Mr. Blix could not say that he has found nothing and leave it at that. This would not at all be to the liking of his American paymasters! He must say that although he, properly speaking, found, so to speak, nothing, yet, on the other hand and taking everything into account, this nothing may yet imply that there is, in the last analysis, something, and that this something may, in a manner of speaking, be enough for George W Bush to read anything he likes into this. With the utmost courtesy and diplomatic polish, the charming Mr. Blix leaves the door open for war against Iraq in the future..

The inspectors' report is, naturally, a Jesuitical mishmash - just like their last report in January. This will give some members of the Security Council (France and Germany) the possibility to argue that more time is needed for inspectors to do their work. However, the advocates of war will also be able to seize on the report as a confirmation of their position. They will not hesitate to do so.

All this does not make much difference, since Bush and his clique have decided long ago to invade and occupy Iraq and have not the slightest intention of being diverted from this end. To declare that Baghdad is not complying is a very simple matter. After all, the Iraqis are expected to provide concrete evidence that they no longer have any weapons of mass destruction. How can this be done? If they produce the weapons they are supposed to have, they will be guilty of having them. If they do not, they will be accused of concealing them. No matter what they do will be wrong.

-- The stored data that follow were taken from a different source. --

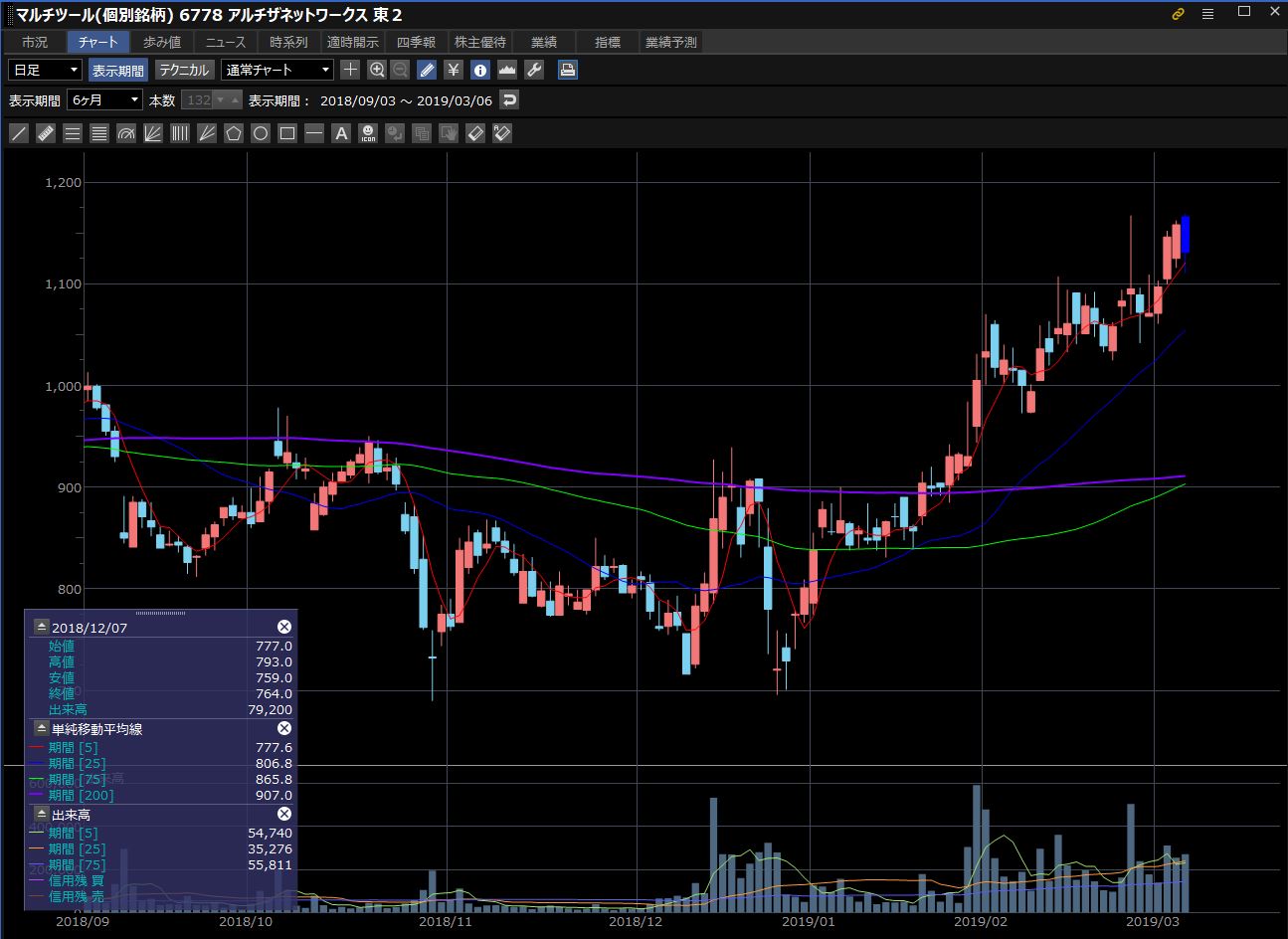Screen dimensions: 1288x939
Task: Open the 6ヶ月 display period dropdown
Action: pyautogui.click(x=104, y=99)
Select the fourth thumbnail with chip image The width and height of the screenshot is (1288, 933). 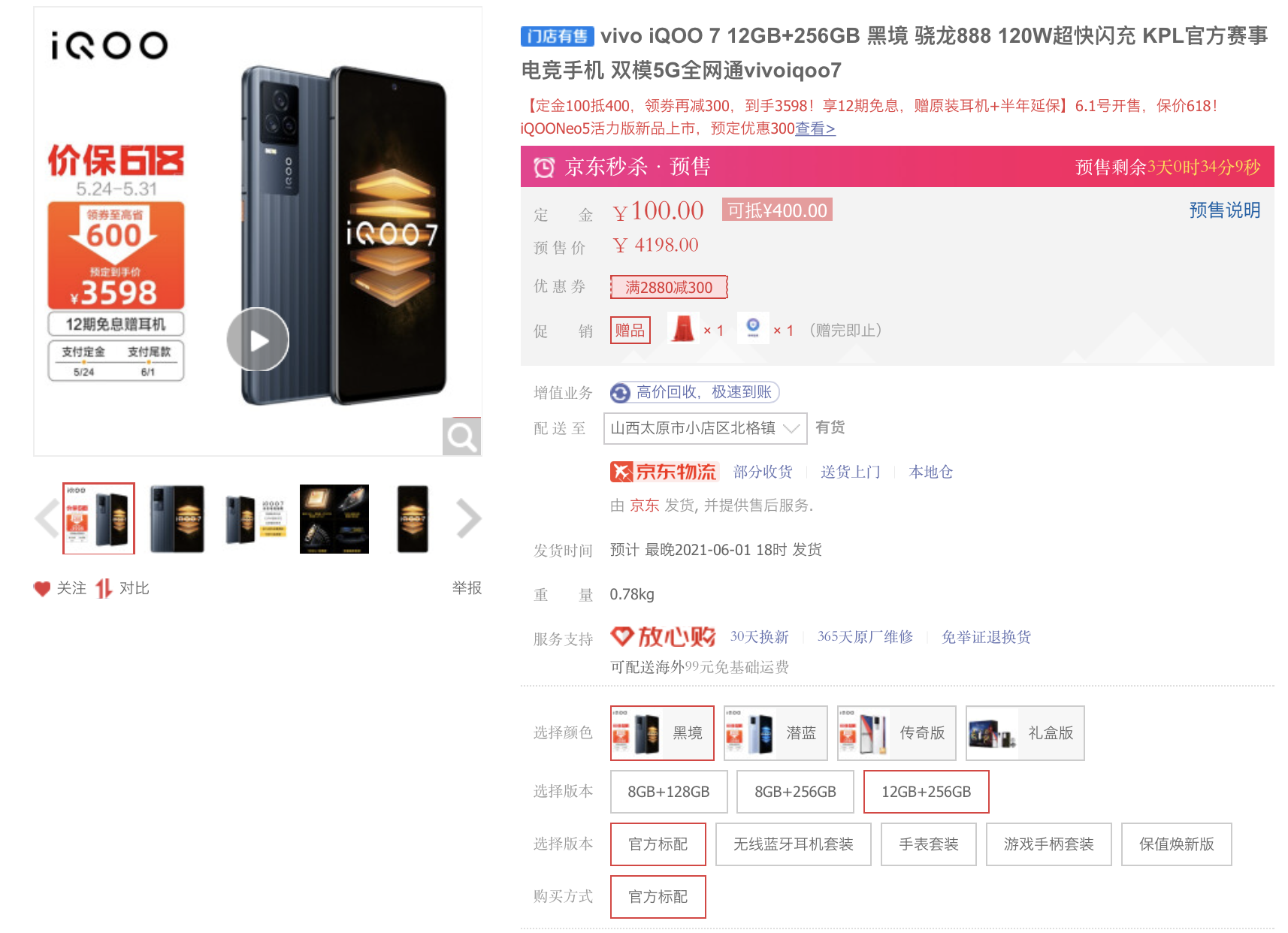pyautogui.click(x=334, y=519)
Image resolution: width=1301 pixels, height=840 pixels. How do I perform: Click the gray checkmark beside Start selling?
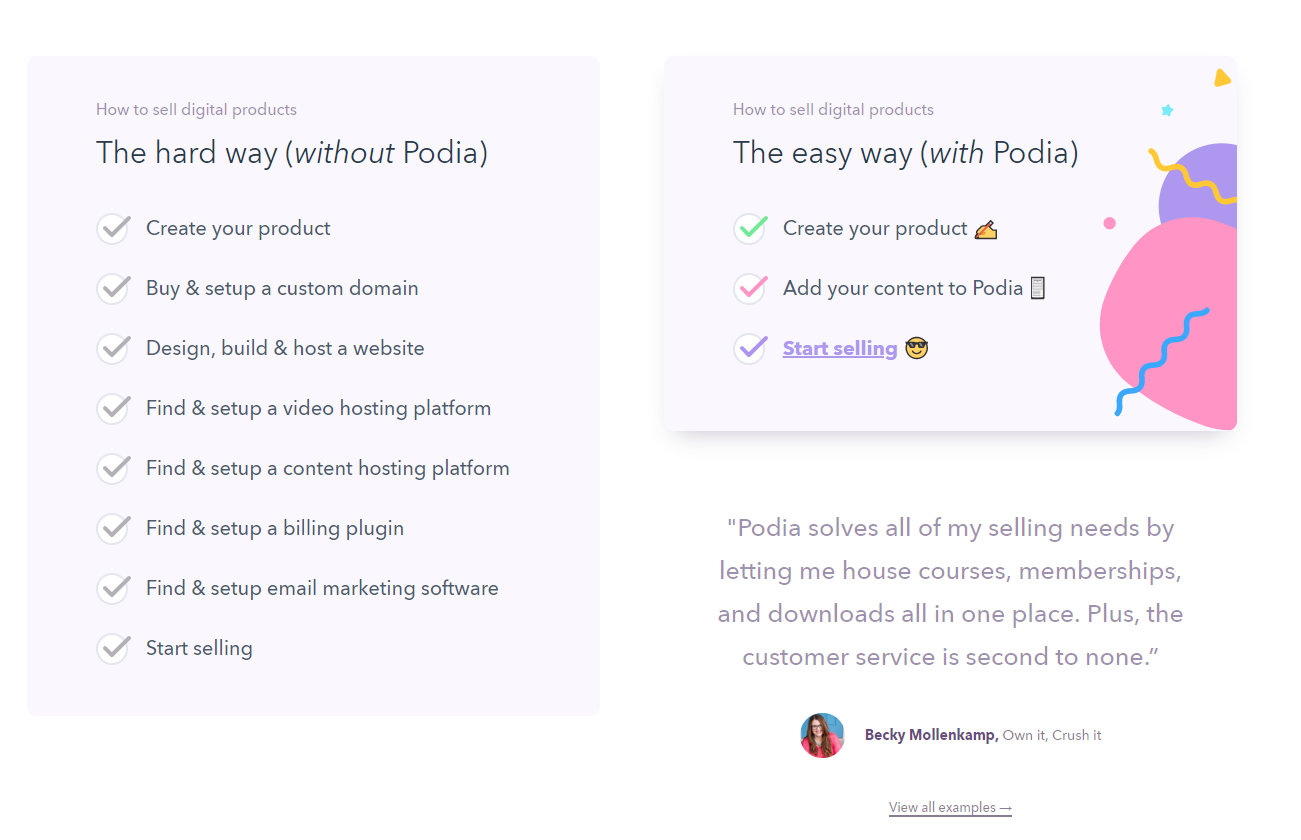[113, 648]
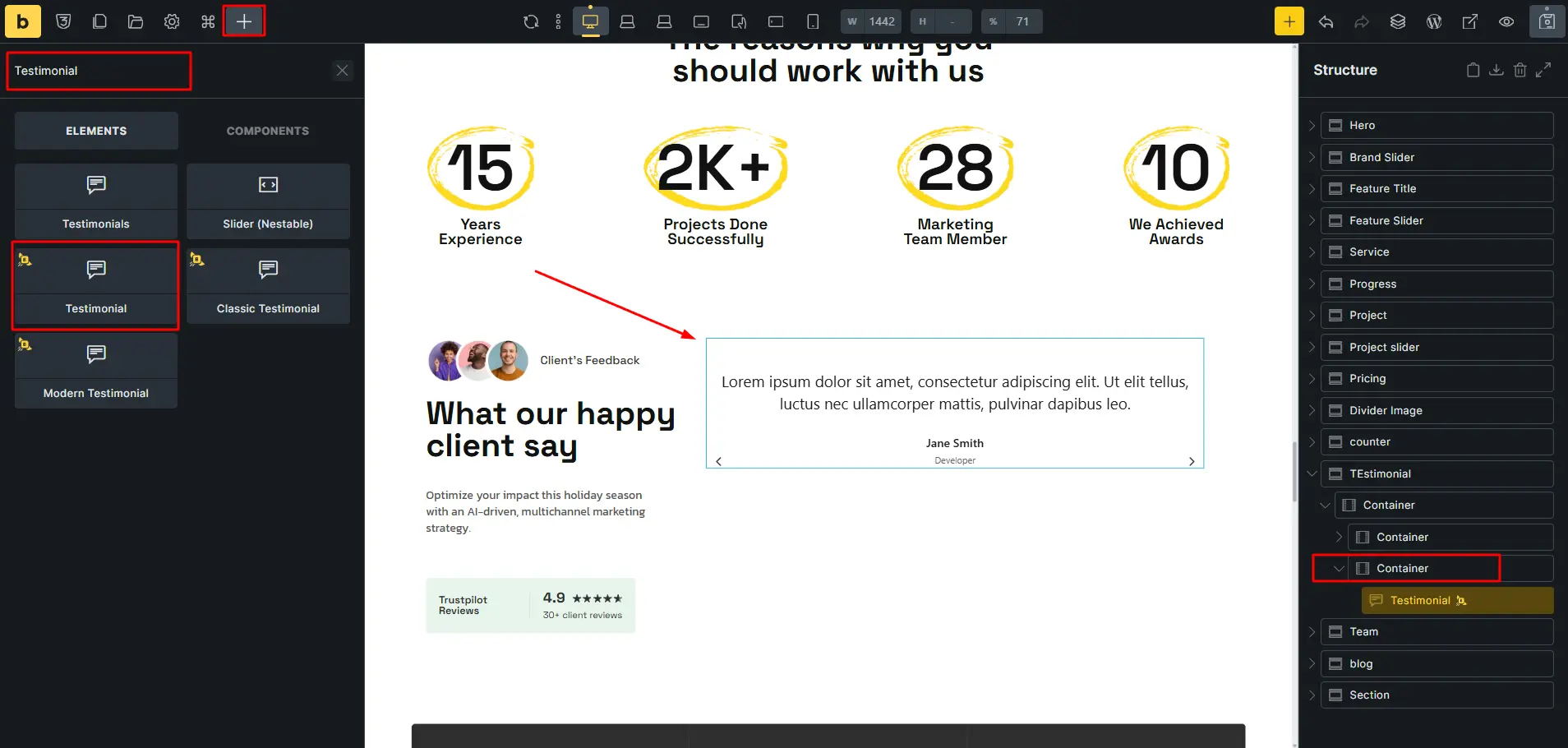Click the Testimonial search input field

click(99, 71)

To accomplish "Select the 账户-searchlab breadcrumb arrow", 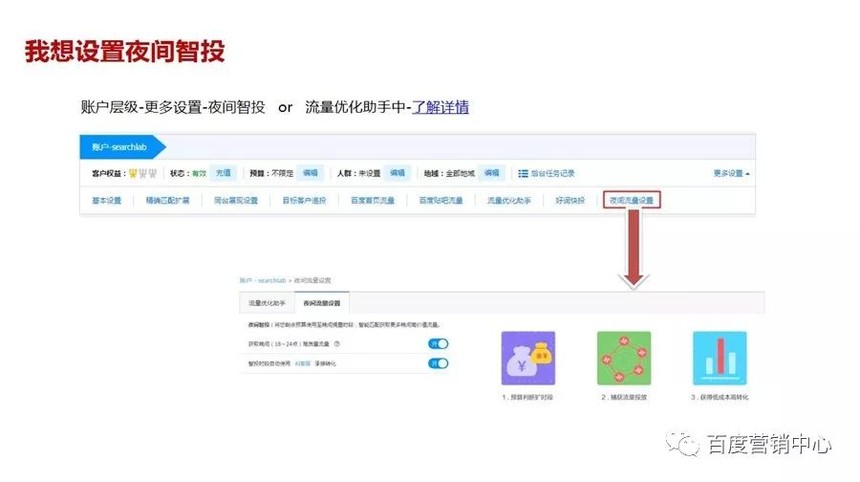I will point(122,147).
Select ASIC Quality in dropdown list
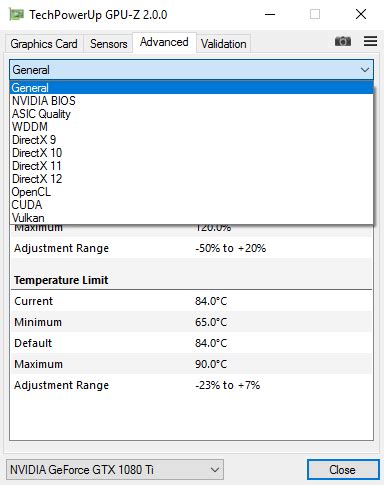 [x=191, y=114]
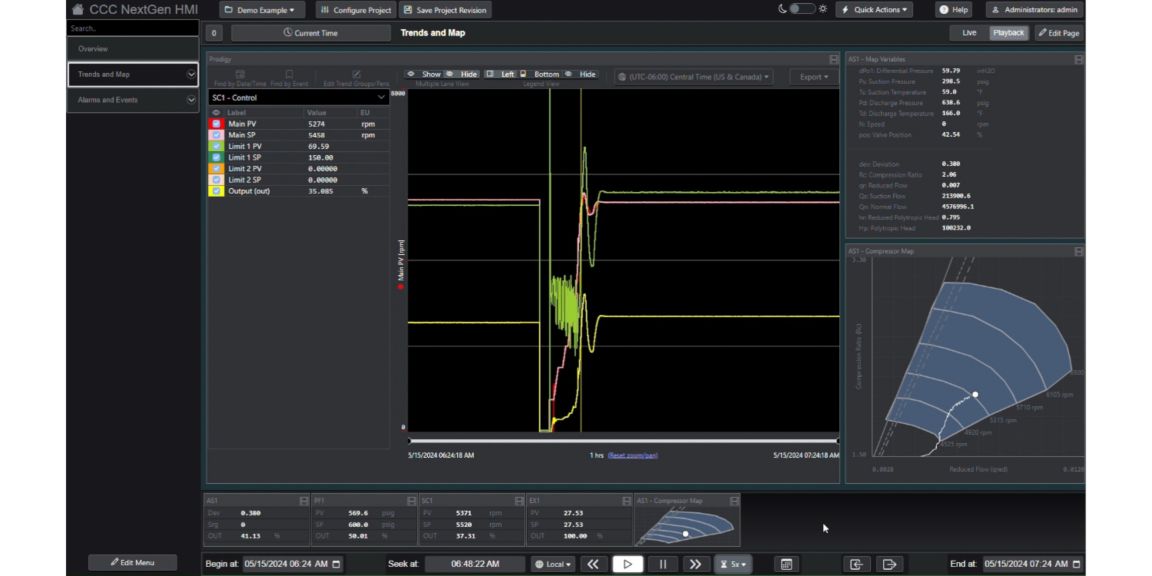Pause the trend playback
The height and width of the screenshot is (576, 1152).
pos(662,564)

The cheap little farce that was played out on the floor of the Security Council only had interest to the degree that it provided Bush and Blair with the elements of an excuse for their aggressive actions. But with or without an excuse, those actions were already predetermined.

War hysteria

Even while pretending to "consult" the UN, Washington was continuing its relentless military build-up in the Gulf. It is also busy trying to whip up a bellicose mood in the Unite States by the most unscrupulous means. The administration has used a taped recording of Osama bin Laden, urging Muslims to fight alongside the Iraqi regime to whip up support for a war. By linking Iraq with bin Laden’s al-Qaeda terrorist organisation, George Bush's administration is attempting to play upon the fears of Americans in relation to September 11.

The leader of al Qaeda said that Muslims were bound by a common hatred of America and urged suicide attacks against American forces. The tape was broadcast by the Qatar-based al-Jazeera television station on February 11, and American officials fell over themselves in their haste to declare it genuine. Unfortunately for them, bin Laden attacks Saddam’s secular regime and brands him an infidel. However, such details did not prevent the Washington propaganda machine from insisting that the tape "proved" the link between bin Laden and Baghdad.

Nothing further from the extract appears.